***** Task input *****
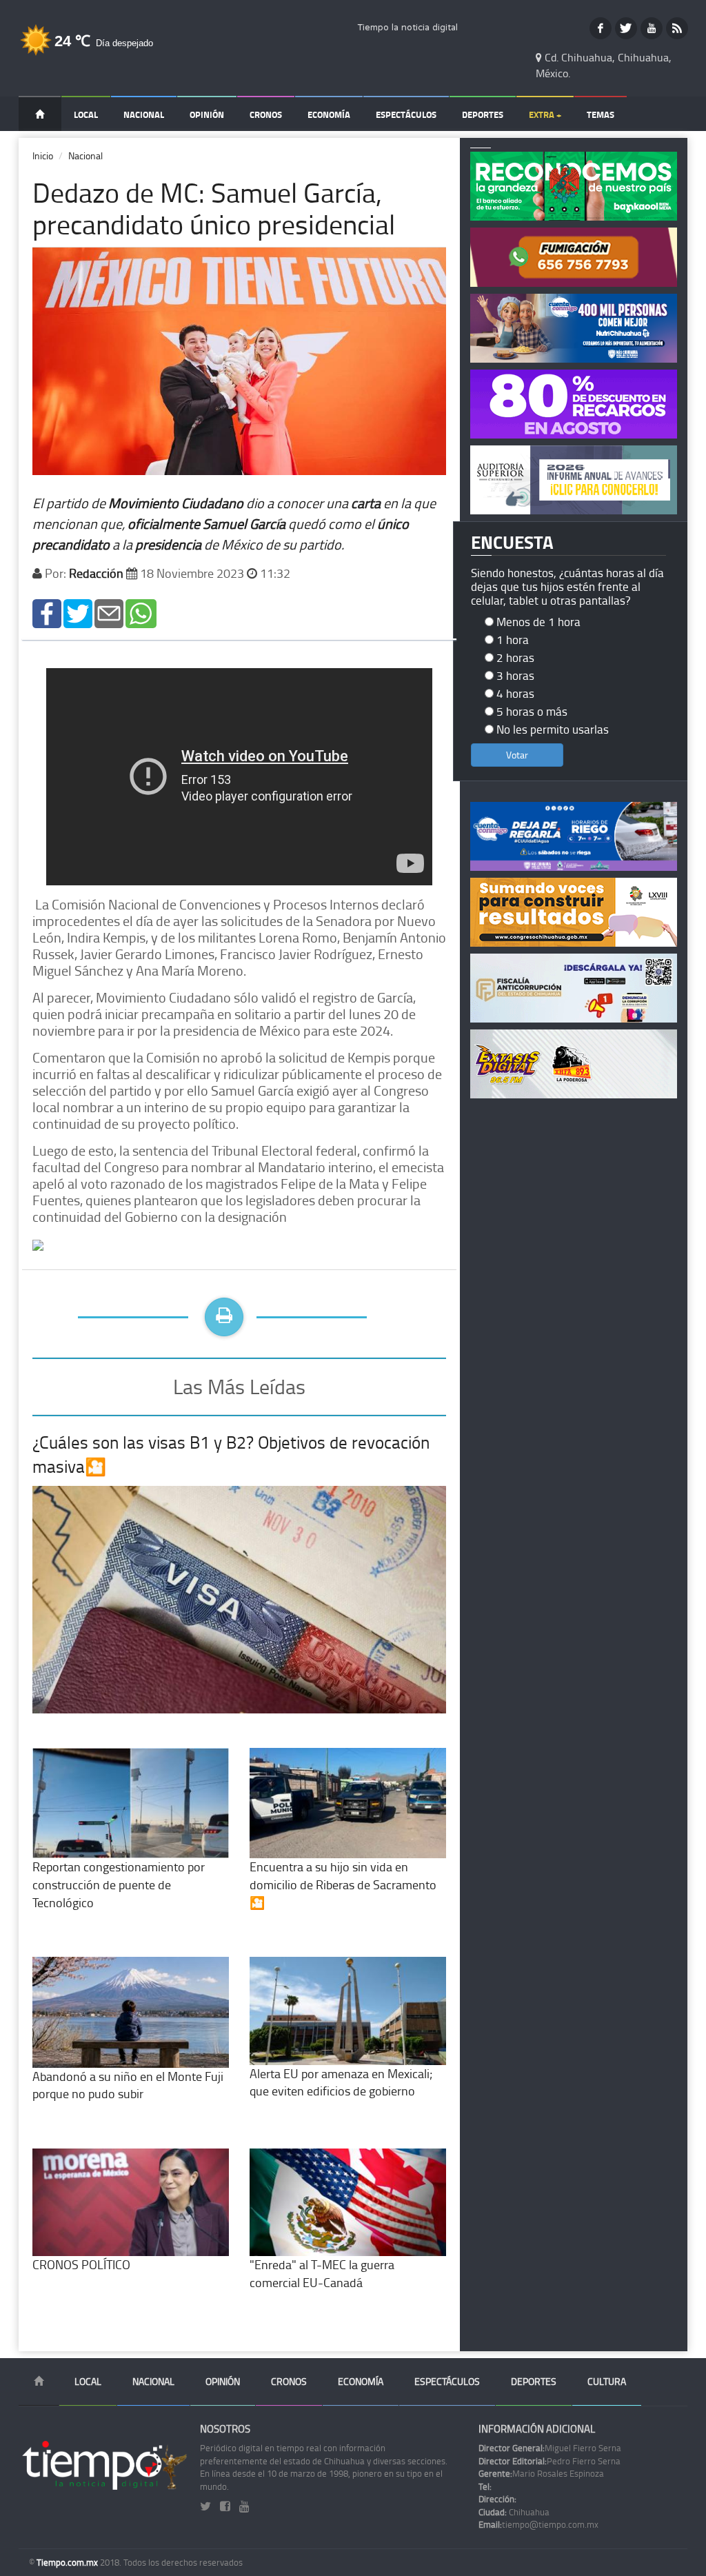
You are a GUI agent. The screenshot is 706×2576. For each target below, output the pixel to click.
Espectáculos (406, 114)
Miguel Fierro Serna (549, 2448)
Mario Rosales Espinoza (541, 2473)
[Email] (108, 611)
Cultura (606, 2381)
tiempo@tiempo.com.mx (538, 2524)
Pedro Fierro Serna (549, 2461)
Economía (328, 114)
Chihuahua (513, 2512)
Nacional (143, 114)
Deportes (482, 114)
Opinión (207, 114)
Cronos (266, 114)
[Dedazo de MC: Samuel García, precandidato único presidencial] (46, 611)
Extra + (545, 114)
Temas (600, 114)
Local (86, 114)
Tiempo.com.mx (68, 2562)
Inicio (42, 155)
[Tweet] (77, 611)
*****
What needs to be done:
Output the material word for word. Pictures do not go in.

Exercise response:
You are a GUI agent. The screenshot is 706×2576. For each target below, output the pixel to click.
Espectáculos (406, 114)
Miguel Fierro Serna (549, 2448)
Mario Rosales Espinoza (541, 2473)
[Email] (108, 611)
Cultura (606, 2381)
tiempo@tiempo.com.mx (538, 2524)
Pedro Fierro Serna (549, 2461)
Economía (328, 114)
Chihuahua (513, 2512)
Nacional (143, 114)
Deportes (482, 114)
Opinión (207, 114)
Cronos (266, 114)
[Dedazo de MC: Samuel García, precandidato único presidencial] (46, 611)
Extra + (545, 114)
Temas (600, 114)
Local (86, 114)
Tiempo.com.mx (68, 2562)
Inicio (42, 155)
[Tweet] (77, 611)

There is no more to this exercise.